▶ **What is needed**
Please repeat exactly the lines from the one containing "What’s Your Take? (42, 1687)" through the last line of the records below, leaving out any pictures.

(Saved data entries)
▬▬▬▬▬▬

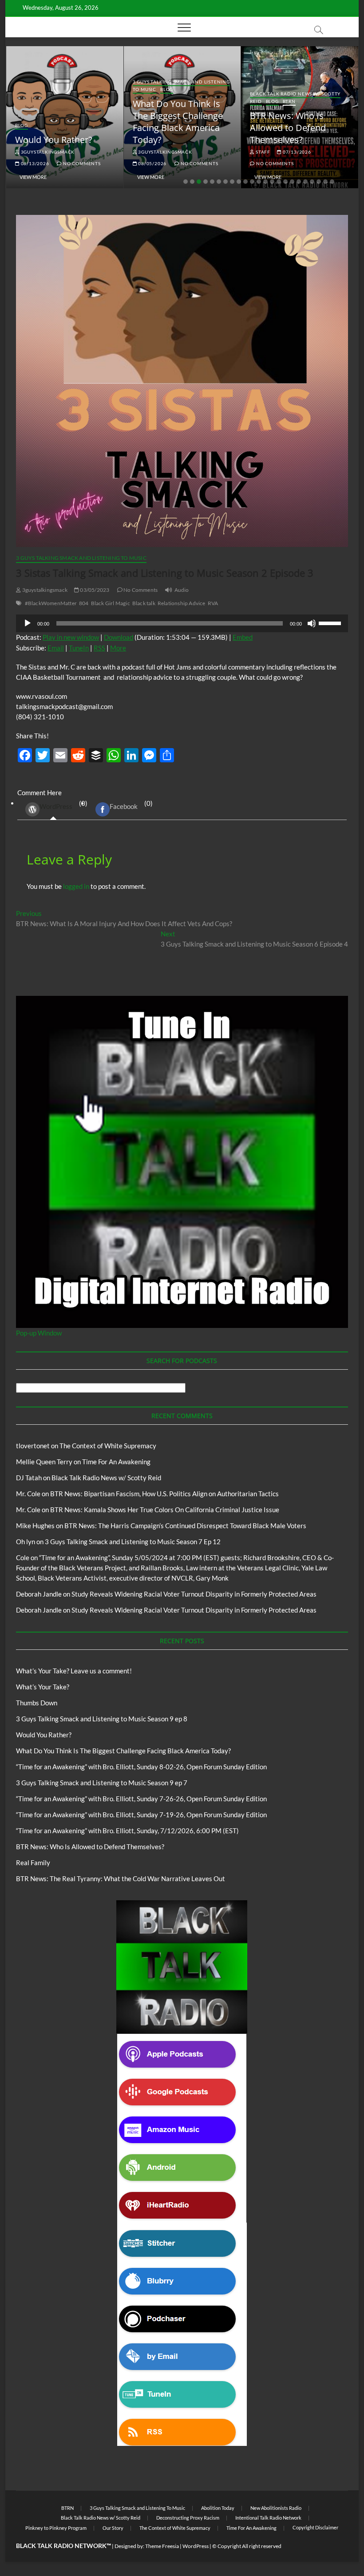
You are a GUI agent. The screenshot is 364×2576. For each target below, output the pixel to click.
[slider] (331, 622)
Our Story (113, 2528)
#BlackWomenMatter (51, 603)
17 (292, 181)
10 (245, 181)
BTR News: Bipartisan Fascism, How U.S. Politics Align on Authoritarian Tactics (164, 1494)
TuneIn (79, 648)
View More (33, 177)
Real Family (33, 1863)
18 (299, 181)
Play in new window (71, 637)
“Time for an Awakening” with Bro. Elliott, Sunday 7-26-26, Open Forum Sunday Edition (141, 1799)
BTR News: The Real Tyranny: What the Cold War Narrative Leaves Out (120, 1878)
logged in (76, 886)
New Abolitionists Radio (275, 2508)
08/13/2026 (34, 163)
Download (118, 637)
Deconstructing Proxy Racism (187, 2518)
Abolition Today (217, 2508)
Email (55, 648)
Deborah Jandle (39, 1594)
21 (319, 181)
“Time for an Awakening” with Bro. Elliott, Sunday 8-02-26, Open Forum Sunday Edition (141, 1767)
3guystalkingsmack (47, 152)
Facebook (124, 806)
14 (272, 181)
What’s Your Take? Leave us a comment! (74, 1671)
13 (265, 181)
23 (332, 181)
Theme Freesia (162, 2546)
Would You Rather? (53, 140)
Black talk (143, 603)
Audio (181, 590)
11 (252, 181)
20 (312, 181)
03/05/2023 (94, 590)
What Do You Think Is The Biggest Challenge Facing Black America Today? (178, 122)
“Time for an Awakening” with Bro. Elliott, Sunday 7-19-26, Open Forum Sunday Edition (141, 1815)
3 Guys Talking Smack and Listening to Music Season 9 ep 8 (101, 1719)
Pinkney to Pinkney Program (56, 2528)
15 (279, 181)
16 (285, 181)
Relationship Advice (182, 603)
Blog (21, 125)
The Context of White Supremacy (107, 1446)
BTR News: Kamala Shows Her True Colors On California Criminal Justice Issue (164, 1510)
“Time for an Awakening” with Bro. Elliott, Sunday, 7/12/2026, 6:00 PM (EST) (127, 1831)
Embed (243, 637)
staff (262, 152)
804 (84, 603)
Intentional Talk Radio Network (268, 2518)
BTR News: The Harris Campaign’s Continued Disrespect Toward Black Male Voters (185, 1526)
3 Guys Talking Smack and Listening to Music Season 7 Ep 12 (133, 1542)
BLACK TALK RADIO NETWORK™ (63, 2545)
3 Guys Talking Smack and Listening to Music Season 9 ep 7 (101, 1783)
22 (325, 181)
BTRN (289, 101)
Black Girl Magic (110, 603)
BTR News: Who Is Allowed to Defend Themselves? (288, 128)
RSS (99, 648)
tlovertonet (33, 1446)
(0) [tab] (63, 805)
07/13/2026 (296, 152)
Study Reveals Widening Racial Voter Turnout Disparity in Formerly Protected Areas (194, 1594)
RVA (213, 603)
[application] (182, 623)
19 (305, 181)
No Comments (81, 163)
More (118, 648)
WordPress (56, 806)
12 (259, 181)
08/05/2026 (152, 163)
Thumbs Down (36, 1703)
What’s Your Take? (42, 1687)
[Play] (27, 623)
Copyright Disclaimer (315, 2527)
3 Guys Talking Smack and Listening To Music (81, 558)
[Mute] (311, 623)
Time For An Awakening (116, 1462)
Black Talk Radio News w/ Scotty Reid (106, 1478)
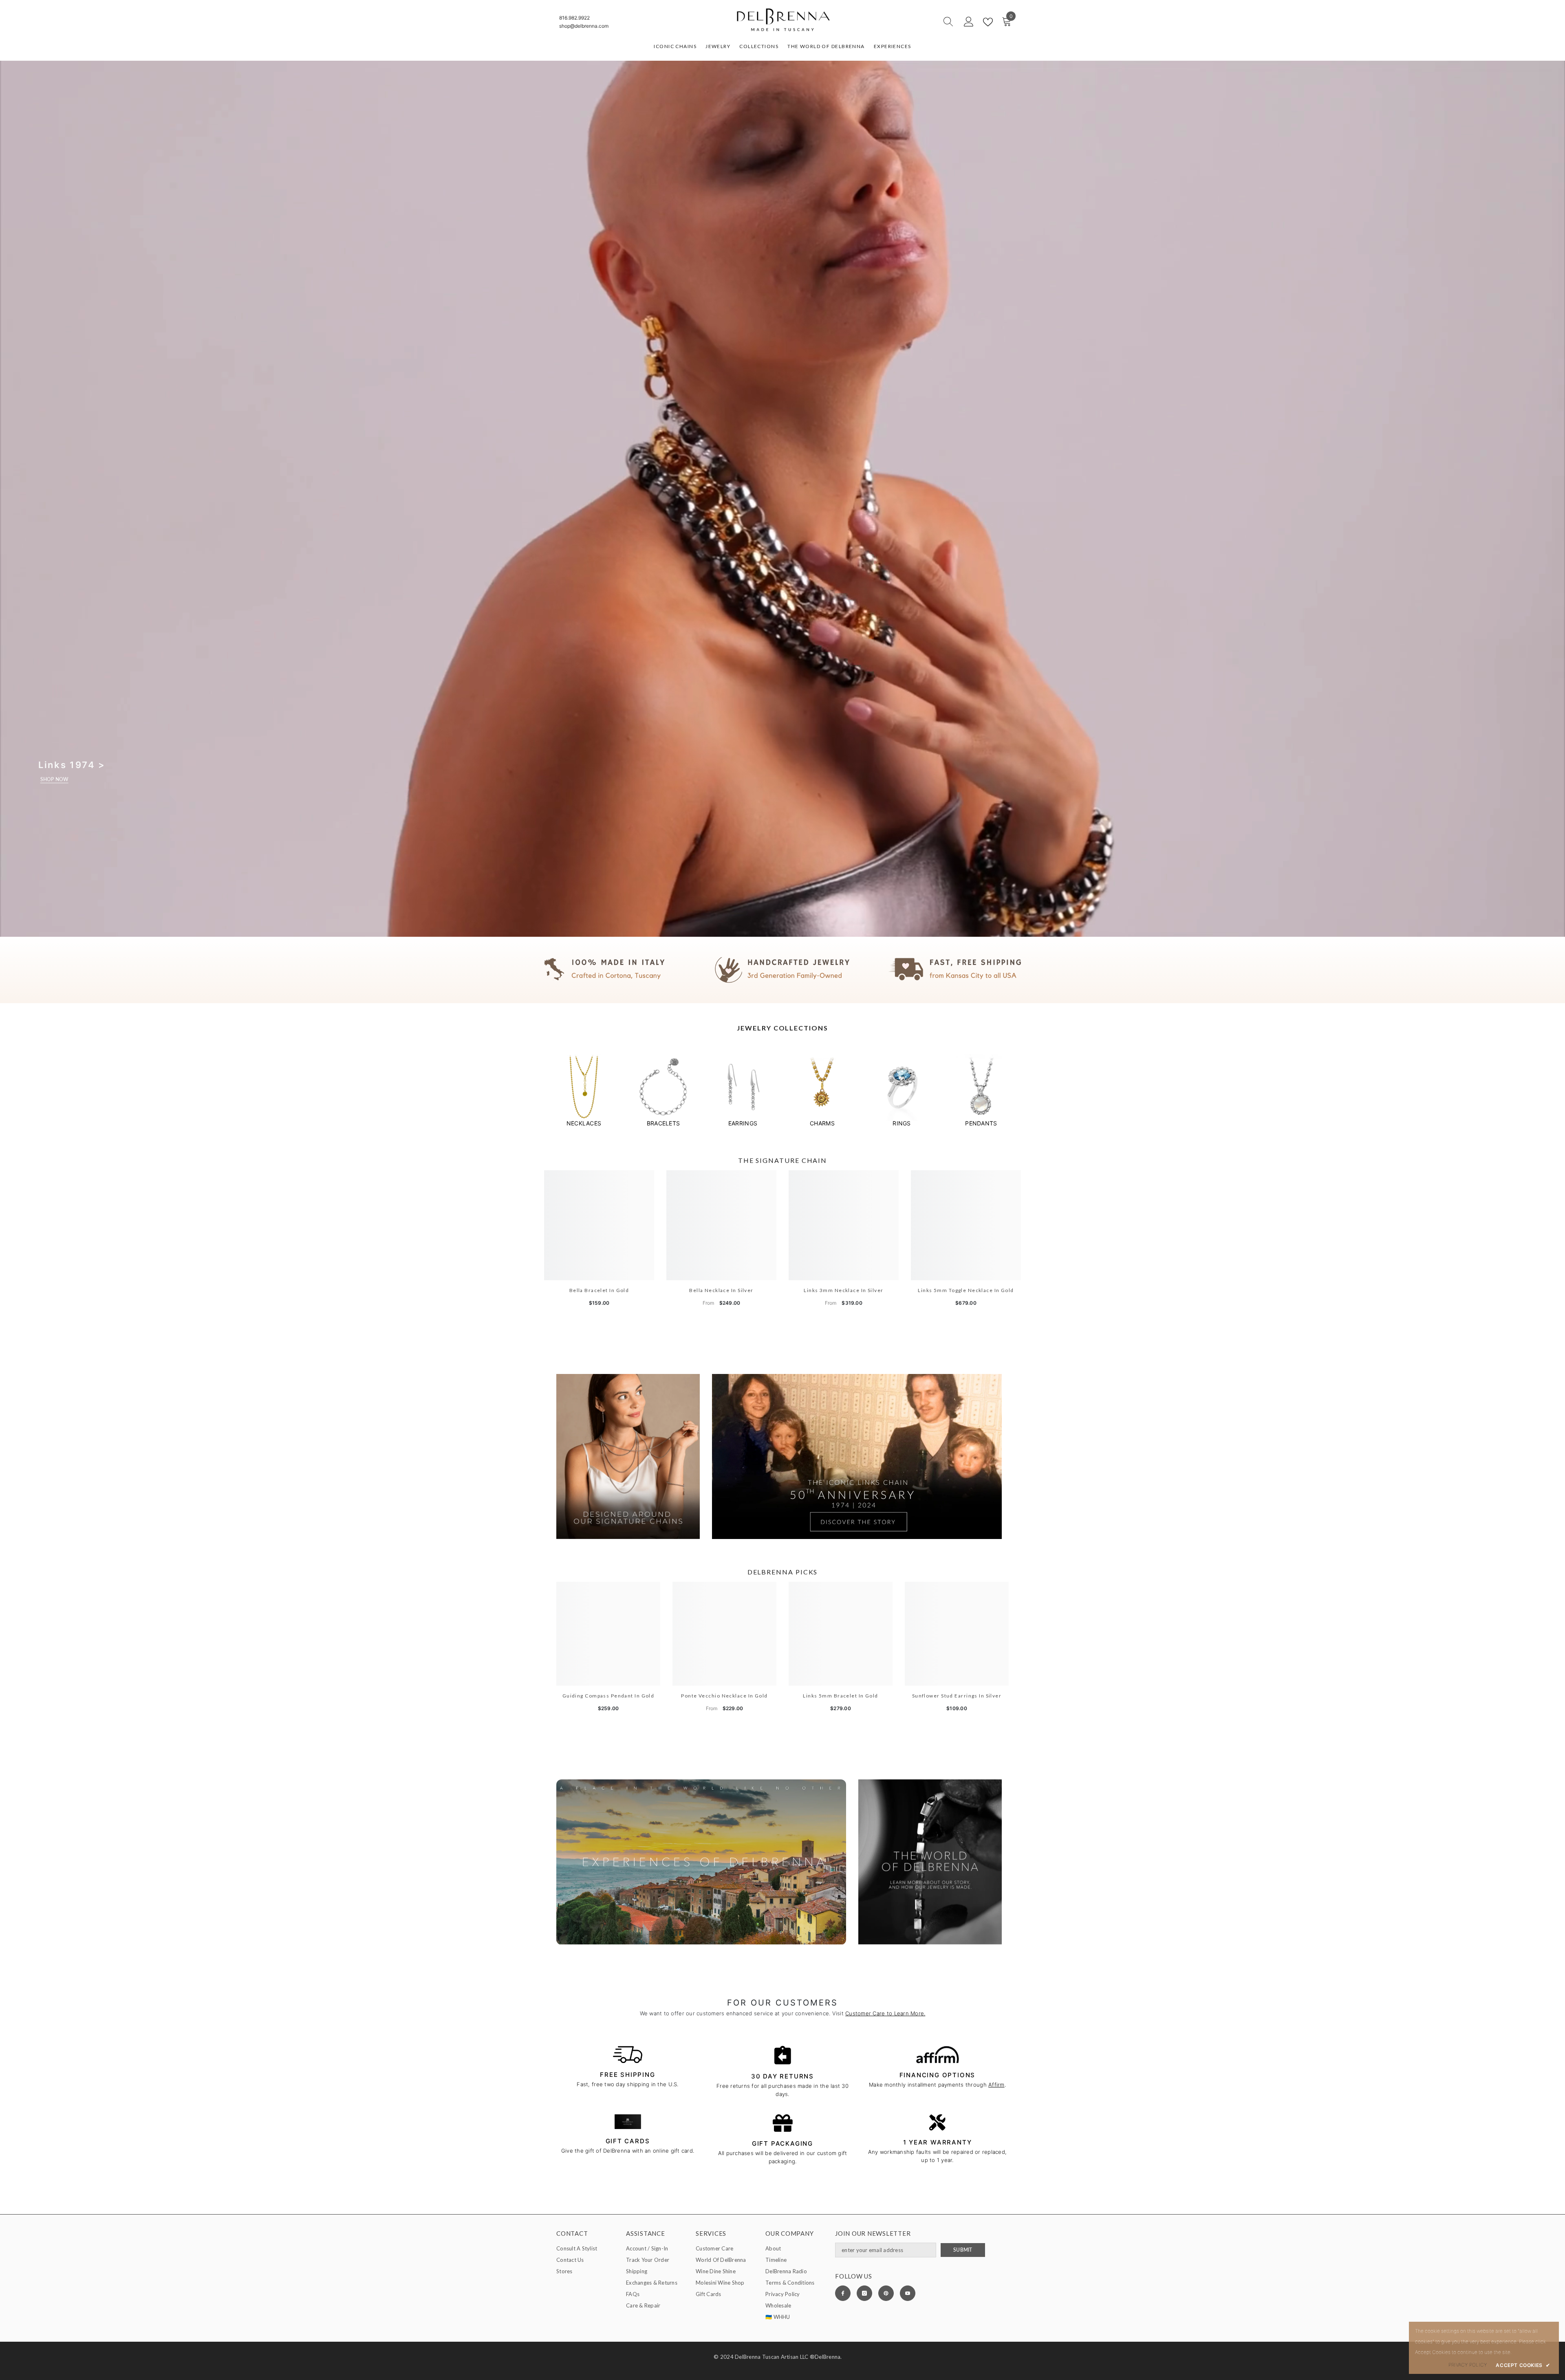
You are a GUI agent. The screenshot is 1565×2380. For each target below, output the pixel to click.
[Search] (919, 22)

▬▬▬▬▬▬

▶ **Output for this exercise**
What’s Your Take? (42, 1687)
[Play] (27, 623)
Copyright Disclaimer (315, 2527)
3 Guys Talking Smack and Listening To Music (81, 558)
[Mute] (311, 623)
Time For An Awakening (116, 1462)
Black Talk Radio News w/ Scotty Reid (106, 1478)
You are a GUI agent. The screenshot is 1565×2380. For each target below, output the pixel to click.
[Search] (919, 22)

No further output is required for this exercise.